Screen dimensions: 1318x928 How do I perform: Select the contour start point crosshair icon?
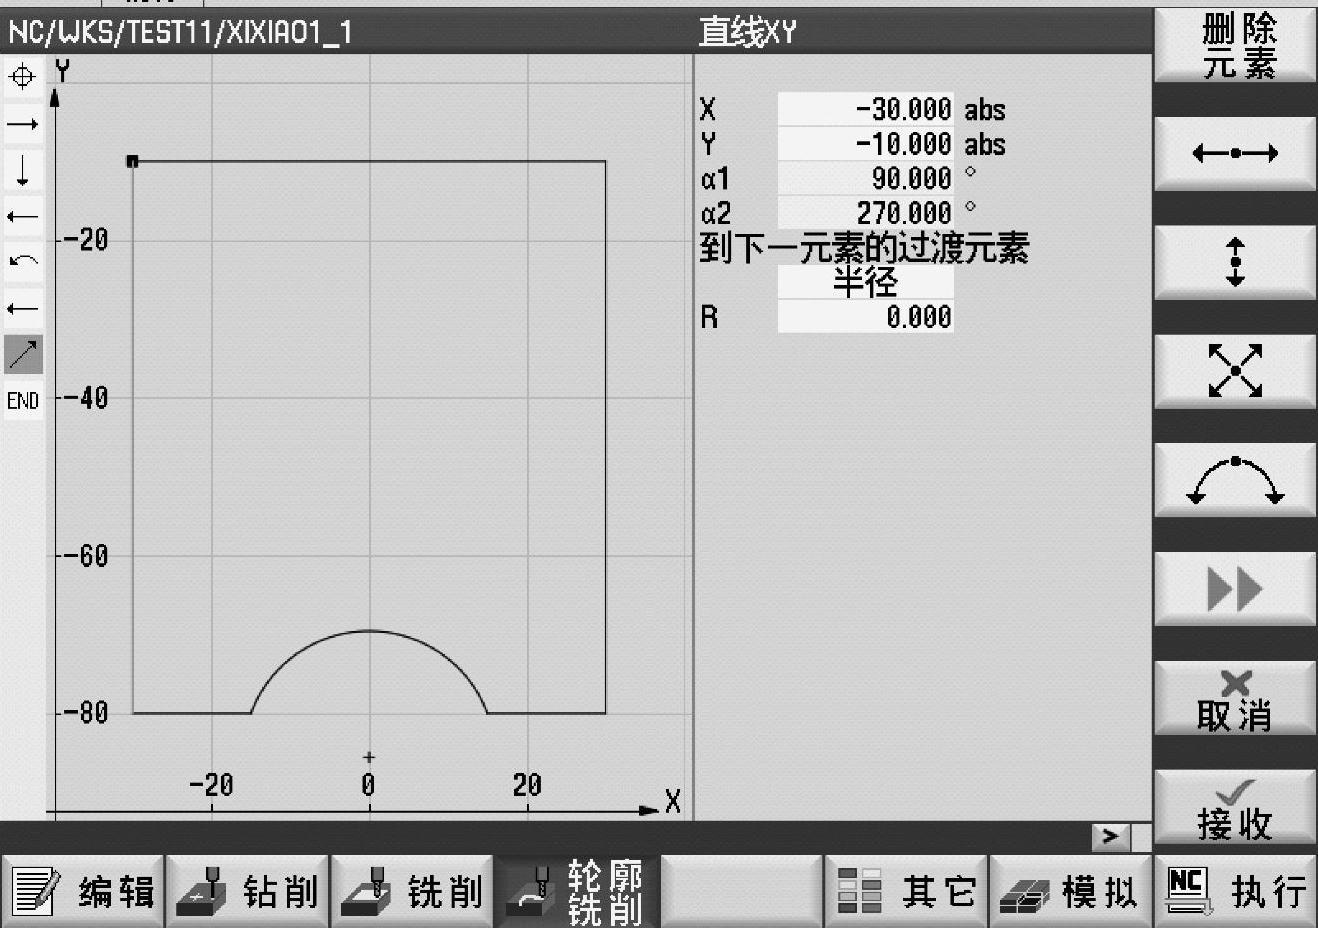(22, 77)
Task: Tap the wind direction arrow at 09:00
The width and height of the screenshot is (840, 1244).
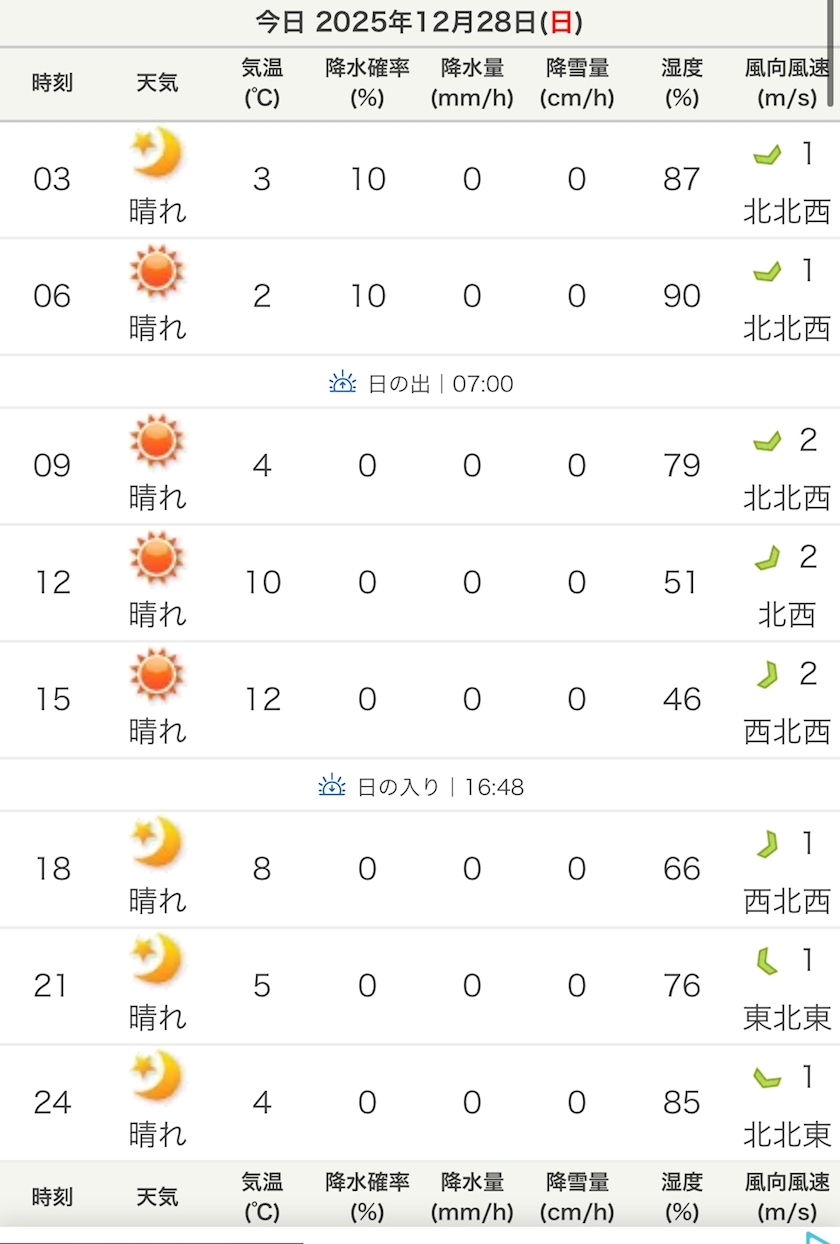Action: (767, 441)
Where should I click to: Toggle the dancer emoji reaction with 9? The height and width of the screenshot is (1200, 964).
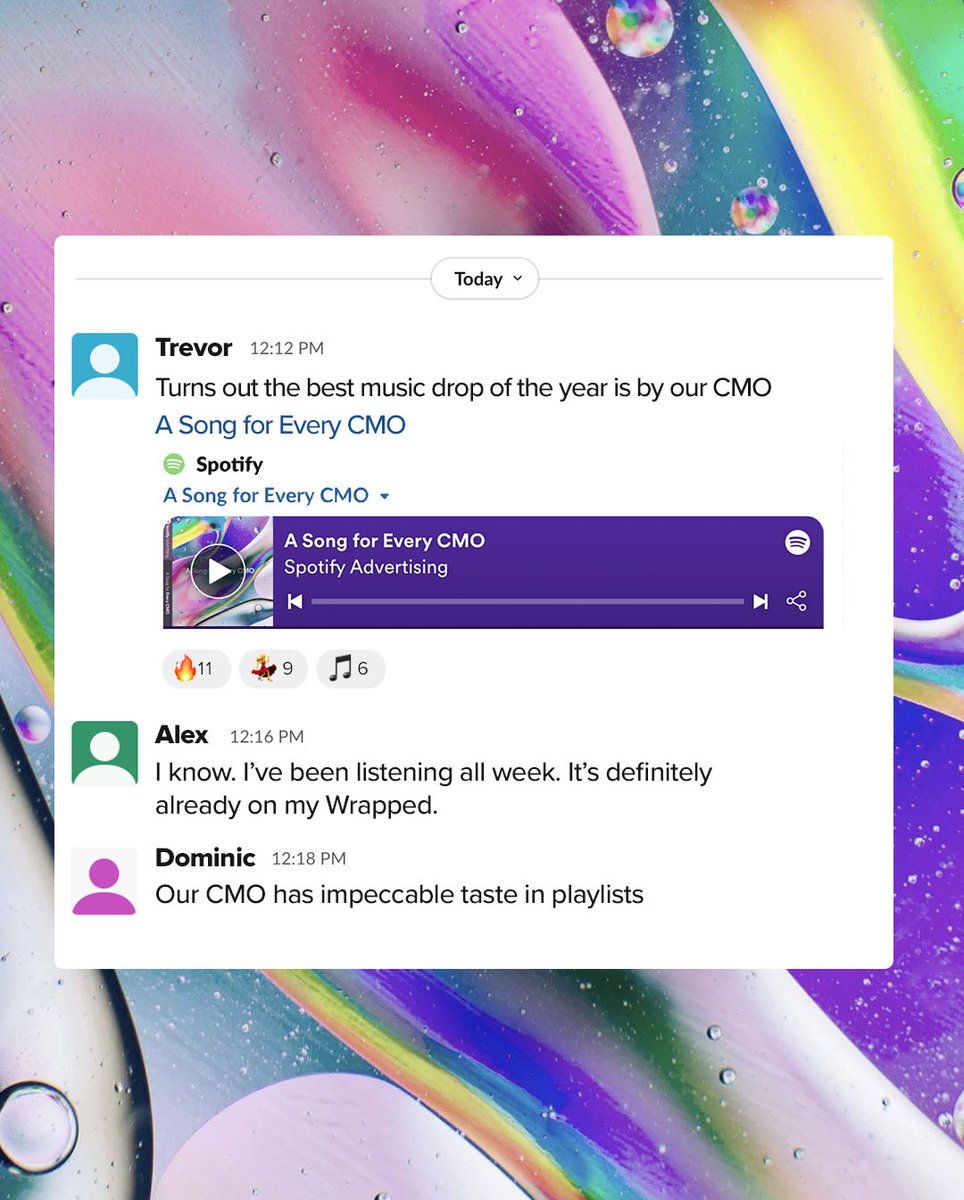tap(273, 669)
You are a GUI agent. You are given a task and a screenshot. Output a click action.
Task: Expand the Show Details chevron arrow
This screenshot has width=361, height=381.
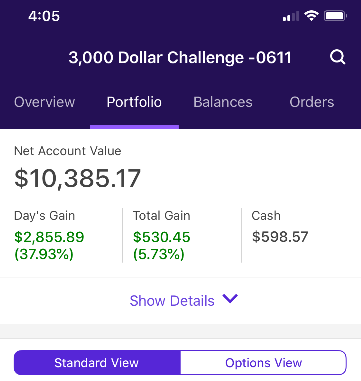coord(230,298)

• [What this task involves] The copy you give must repeat each record character for character, but it must not include the pictures.

• [Exercise response]
Screen dimensions: 1318x928 How do I perform: Select the contour start point crosshair icon?
(22, 77)
Task: Tap the wind direction arrow at 09:00
The width and height of the screenshot is (840, 1244).
Action: (767, 441)
Where should I click to: Toggle the dancer emoji reaction with 9? The height and width of the screenshot is (1200, 964).
tap(273, 669)
You are a GUI agent. You are given a task and a screenshot. Output a click action.
Task: Expand the Show Details chevron arrow
This screenshot has width=361, height=381.
coord(230,298)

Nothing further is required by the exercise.